Só neste ano, de janeiro a agosto, foram 15.872 vítimas no Estado, uma média de 65 por dia. A quantidade é 15% maior se comparada ao mesmo período de 2016. A ameaça está entre os que delitos mais relatados em 2017, com 5.465 ocorrências.

Maior acesso à internet, falta de preocupação dos usuários com dados e informações compartilhados e a sensação de impunidade são algumas explicações para o crescimento dos crimes no ambiente virtual. “Os criminosos continuam porque estão tendo sucesso, mas eles desconhecem que podem ser rastreados, mesmo em perfis falsos”, alerta o presidente da Comissão de Crimes Eletrônicos da Ordem dos Advogados do Brasil (OAB–MG), Luis Felipe Silva Freire.

Para Carina, que foi vítima de uma pessoa real e não de um perfil falso, o agressor virtual não tem medo de praticar o por acreditar que a vítima não tomará providências. “Só consegui resolver quando a polícia a notificou, mas, para mim, não teve fim. Ela ainda me vigia, manda mensagens. Nada de definitivo acontece, ela não será presa, então continua (a agir)”, lamenta.
 
COMO SE PROTEGER

Estelionato também está entre os principais crimes cibernéticos. Mesmo conhecendo os riscos, muitas pessoas continuam a clicar em links de remetentes desconhecidos ou compartilham dados e informações particulares em redes sociais.

Porém, o delegado Frederico Abelha, da Delegacia Especializada em Crimes Cibernéticos, alerta o consumidor a estar atento a links e e-mails suspeitos. Outra dica é realizar compras somente em sites seguros. Para verificar, é preciso conferir o cadeado que aparece do lado esquerdo da página, na parte de cima da tela.

“Na internet há pessoas tentando se aproveitar da ingenuidade alheia. Não existem promoções milagrosas e bancos não pedem dados nem atualizam informações on-line. Se desconfiarem de alguma coisa, entrem em contato com o gerente da agência”, orienta Abelha. *Nome fictício

Casos simples sem registro
Os números de ocorrências relacionadas a crimes cibernéticos chamam a atenção, mas poderiam ser bem maiores, pois muitas pessoas preferem resolver o problema sem acionar as autoridades.

A criação de perfis falsos, por exemplo, dificilmente causa transtornos para serem retirados do ar. Do mesmo modo, fraudes bancárias eletrônicas, relacionadas ao uso de internet banking e compras on-line, podem ser imediatamente reparadas pelos bancos.
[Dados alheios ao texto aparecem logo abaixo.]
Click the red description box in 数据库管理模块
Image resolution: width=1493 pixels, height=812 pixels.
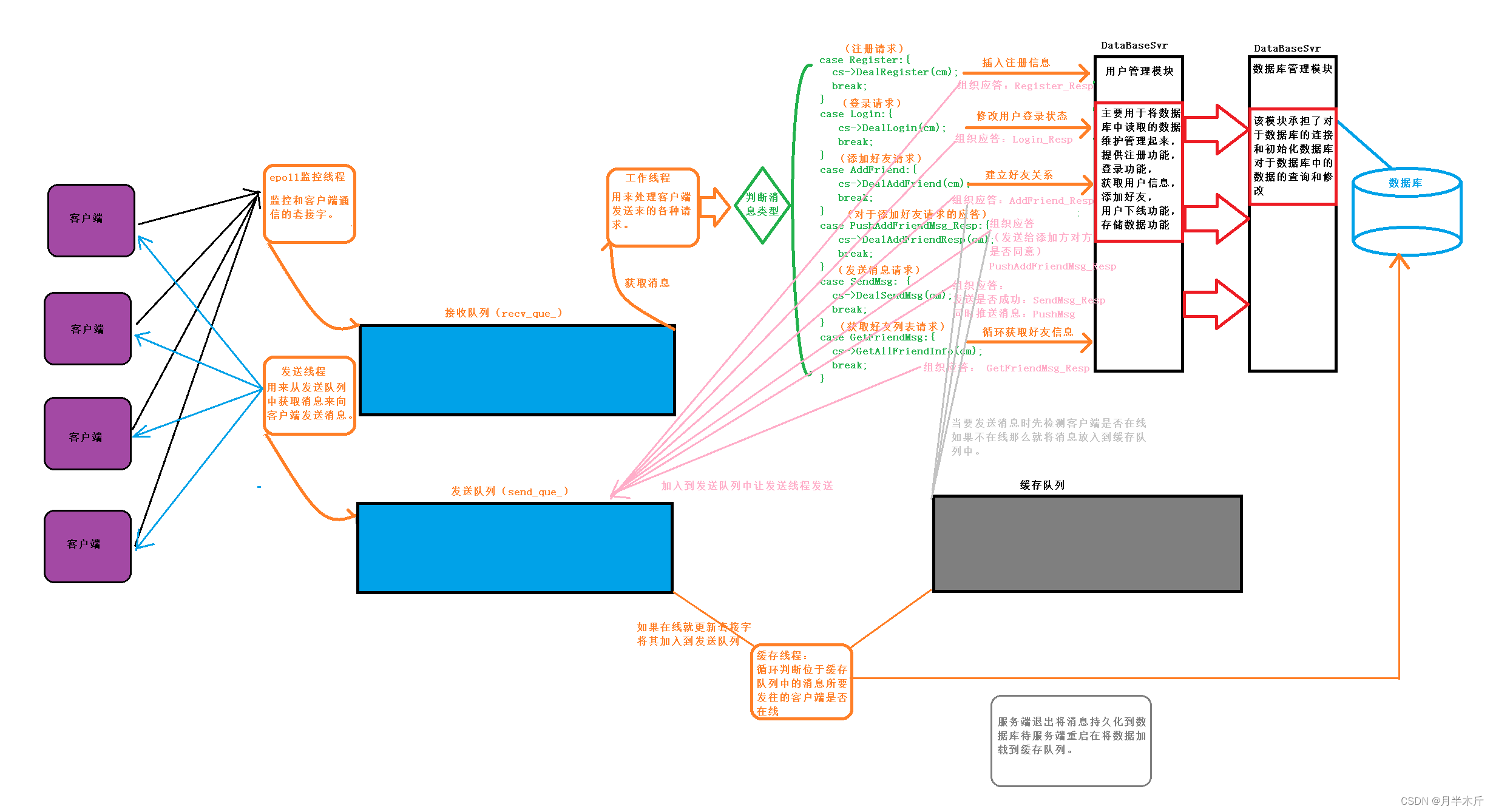(x=1292, y=156)

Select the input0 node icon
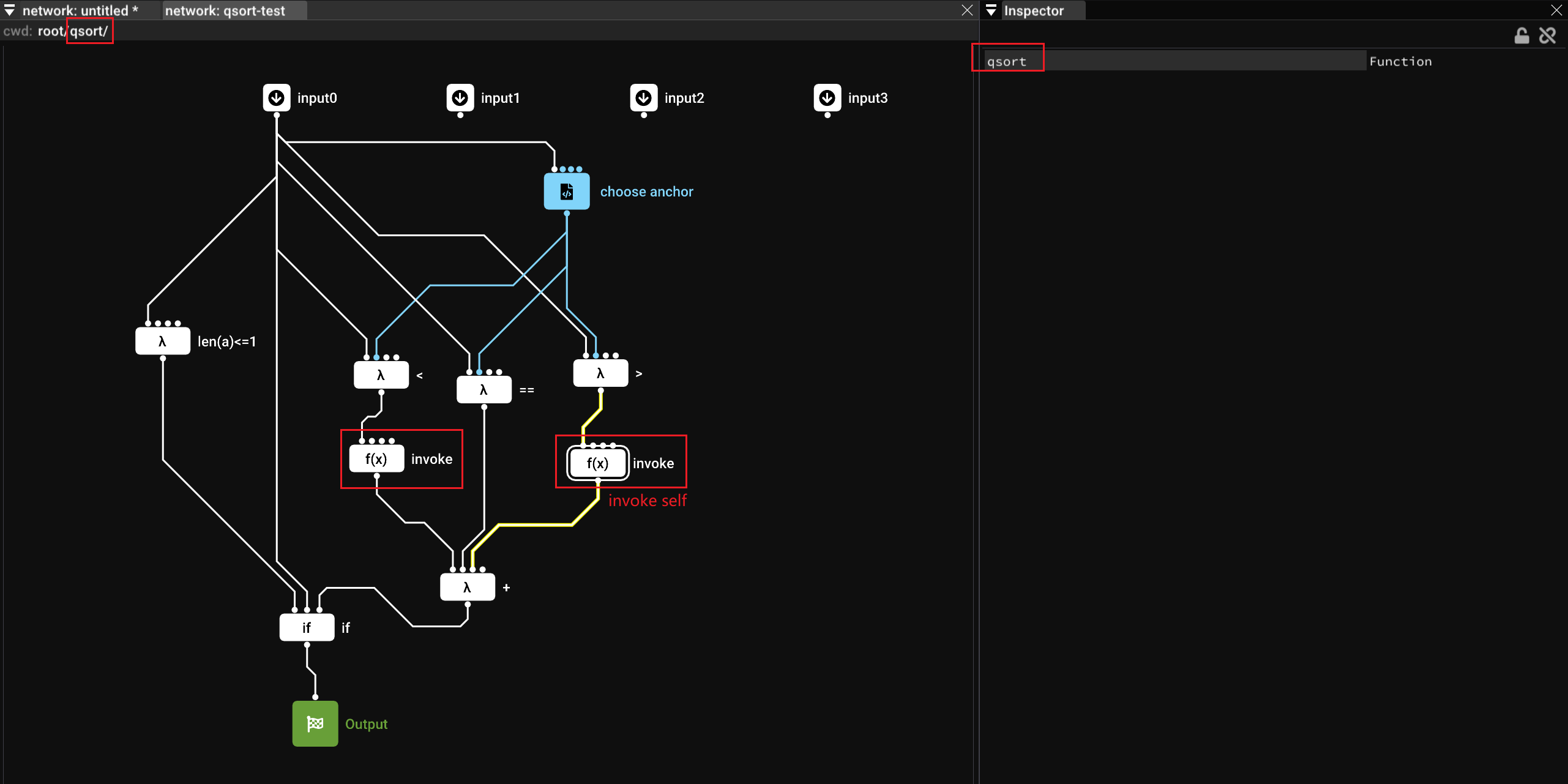point(277,98)
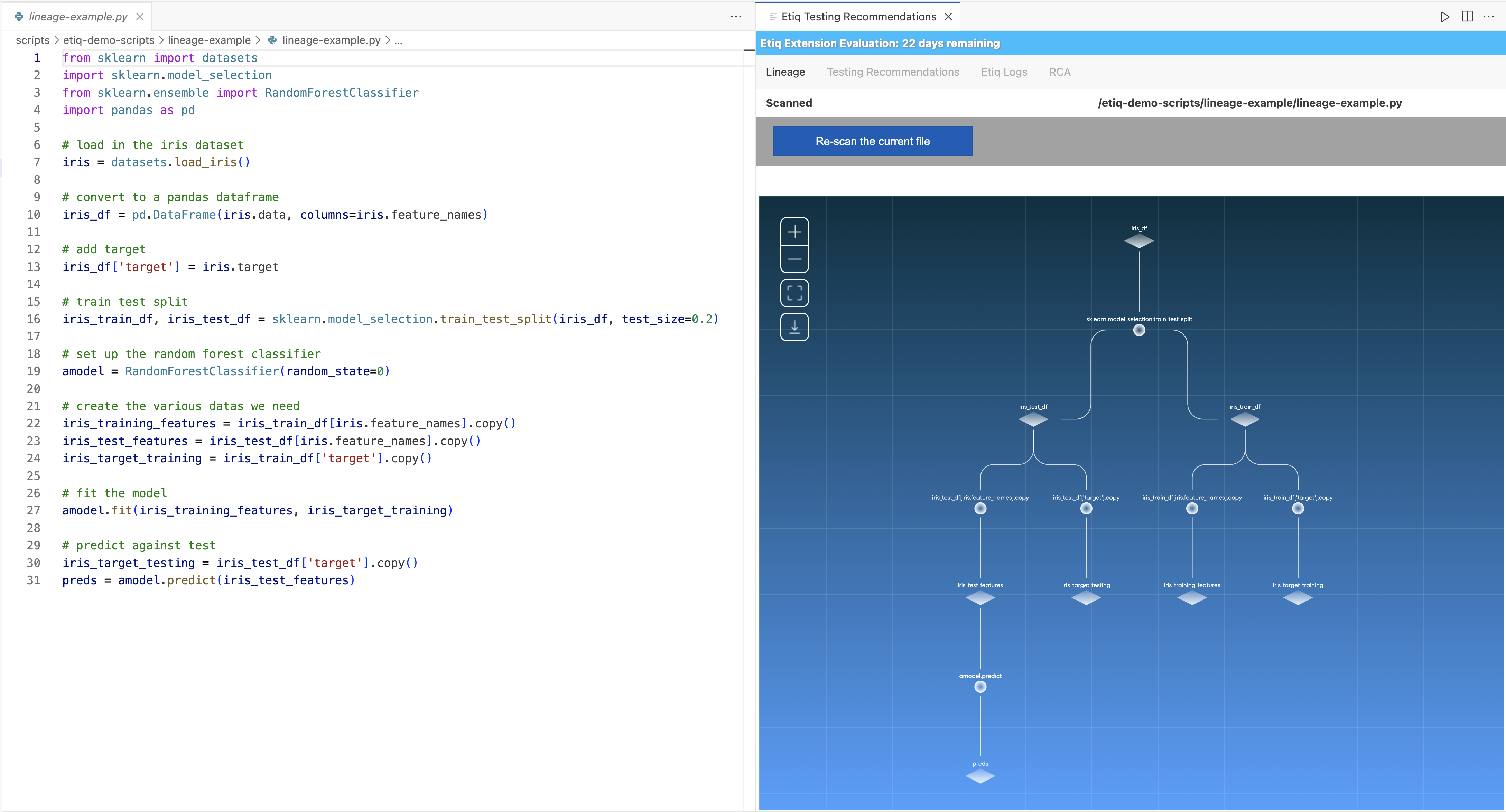Close the Etiq Testing Recommendations tab
Image resolution: width=1506 pixels, height=812 pixels.
(x=948, y=16)
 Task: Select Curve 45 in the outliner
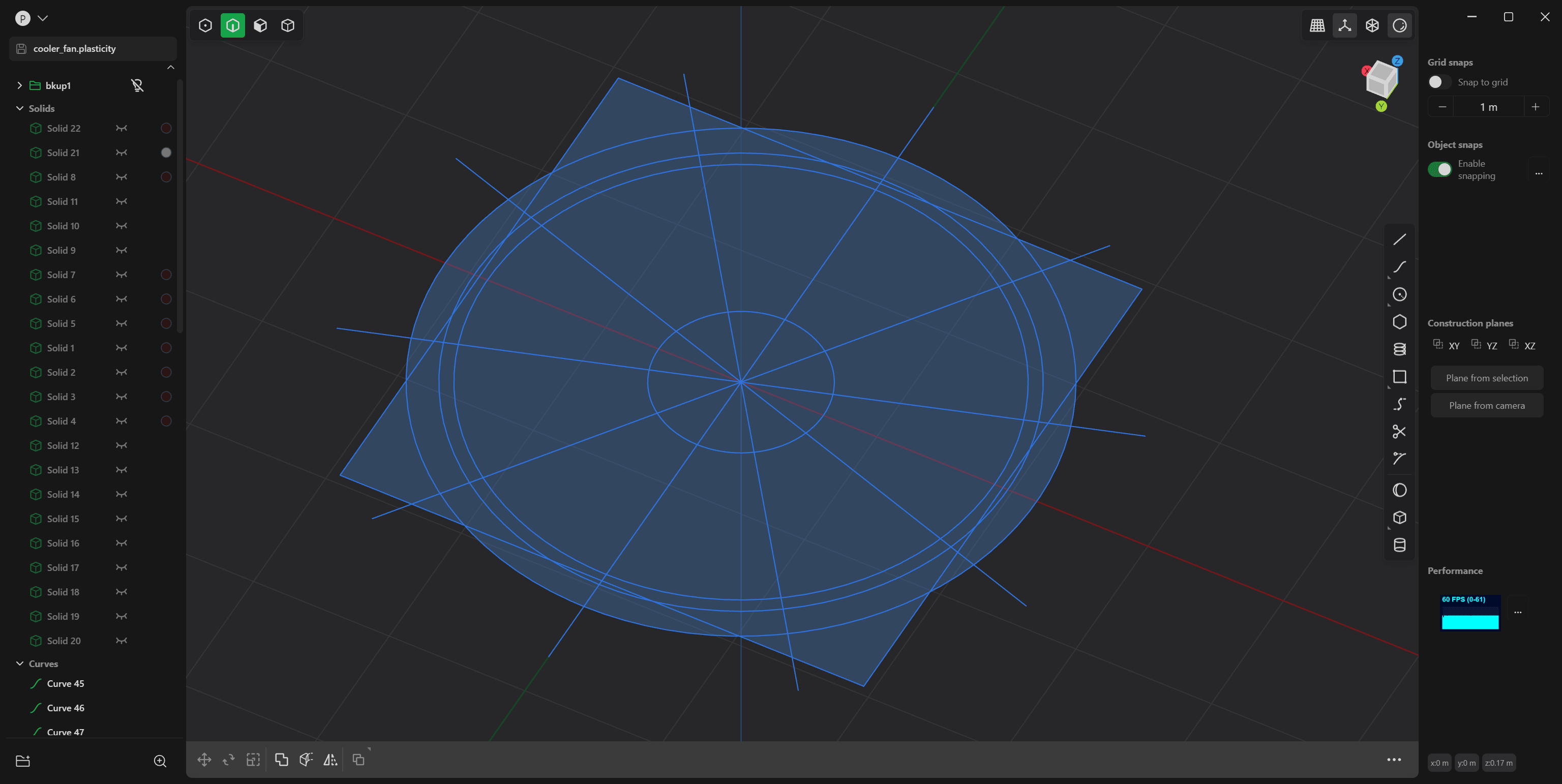(66, 683)
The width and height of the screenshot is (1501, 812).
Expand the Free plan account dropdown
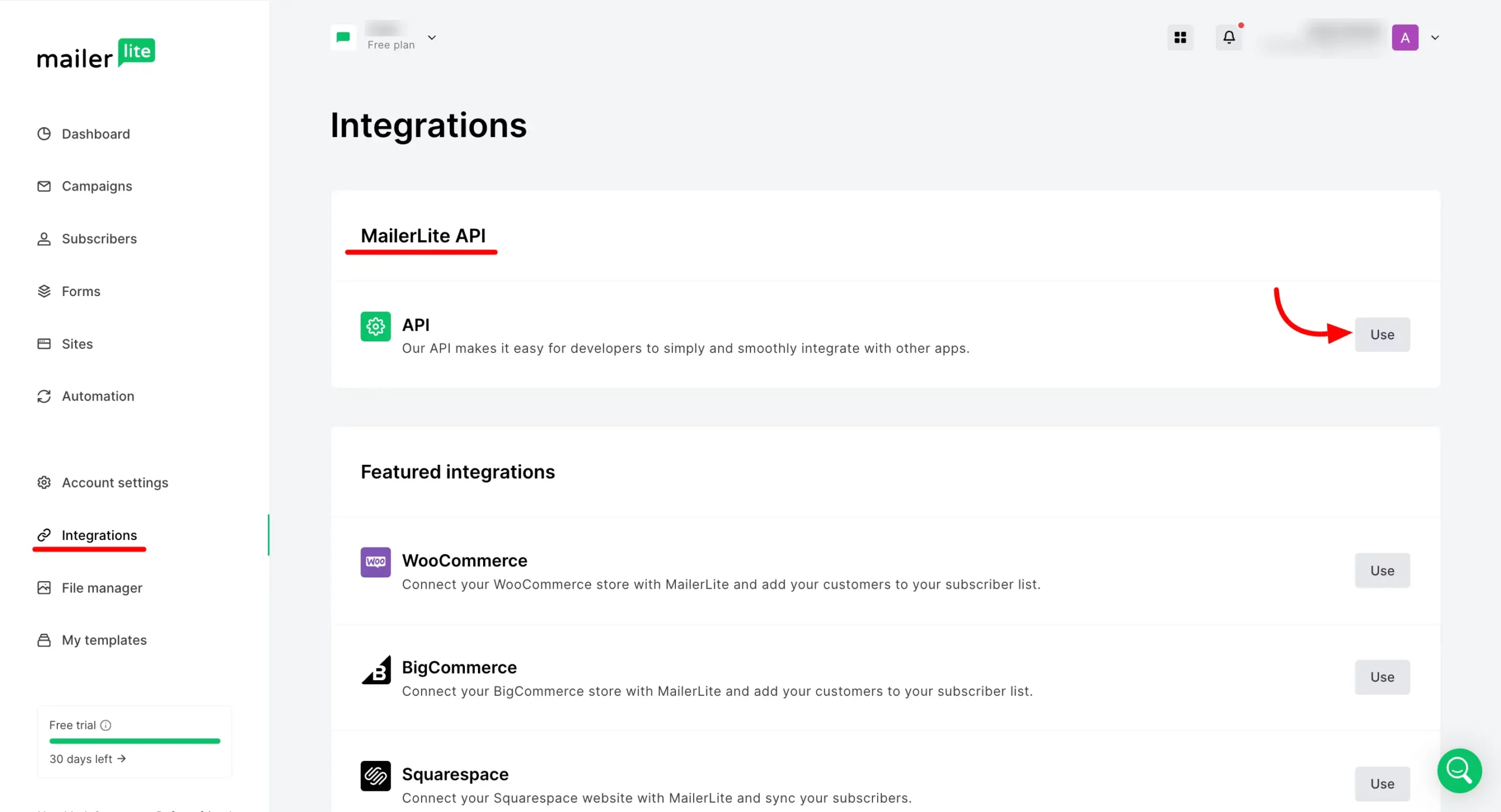(x=432, y=38)
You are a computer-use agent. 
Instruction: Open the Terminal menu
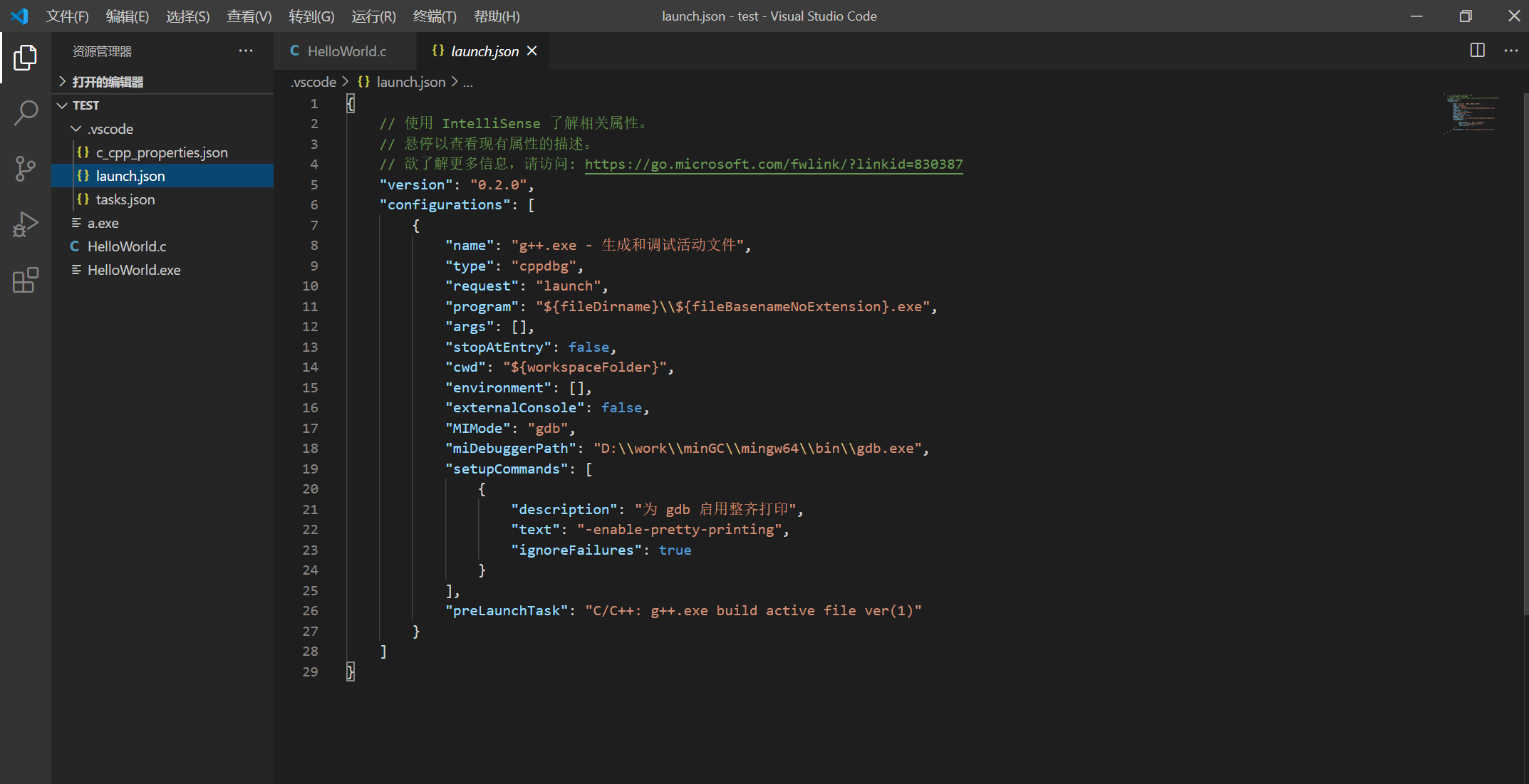435,16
A empresária Camila Campolina, de 25 anos, teve a senha roubada por criminosos. Eles conseguiram fazer uma transação de R$ 4 mil. “Quando percebi, entrei em contato com o gerente e ele rapidamente devolveu o valor. Foi fácil, não vi necessidade em ir até à polícia”, conta.

Já a fotógrafa Joana Costa, de 22 anos, não fez boletim de ocorrência para denunciar o uso de sua imagem por outras pessoas nas redes sociais. Segundo ela, perfis falsos já aproveitaram seu nome, fotos e vídeos, mais de dez vezes em perfis falsos. “É como se minha vida fosse mais interessante, e é isso que as pessoas querem mostrar”, opina Joana.

Segundo o presidente da Comissão de Crimes Eletrônicos da OAB–MG, Luis Felipe Silva Freire, em situações como essas, o problema é resolvido facilmente e causa pouco dano à pessoa. “O banco devolve o dinheiro rapidamente, e as redes sociais deletam os perfis falsos após denúncia. Tudo depende do tanto que prejudica a vítima. Se causa transtorno, a polícia deve ser procurada”, finaliza.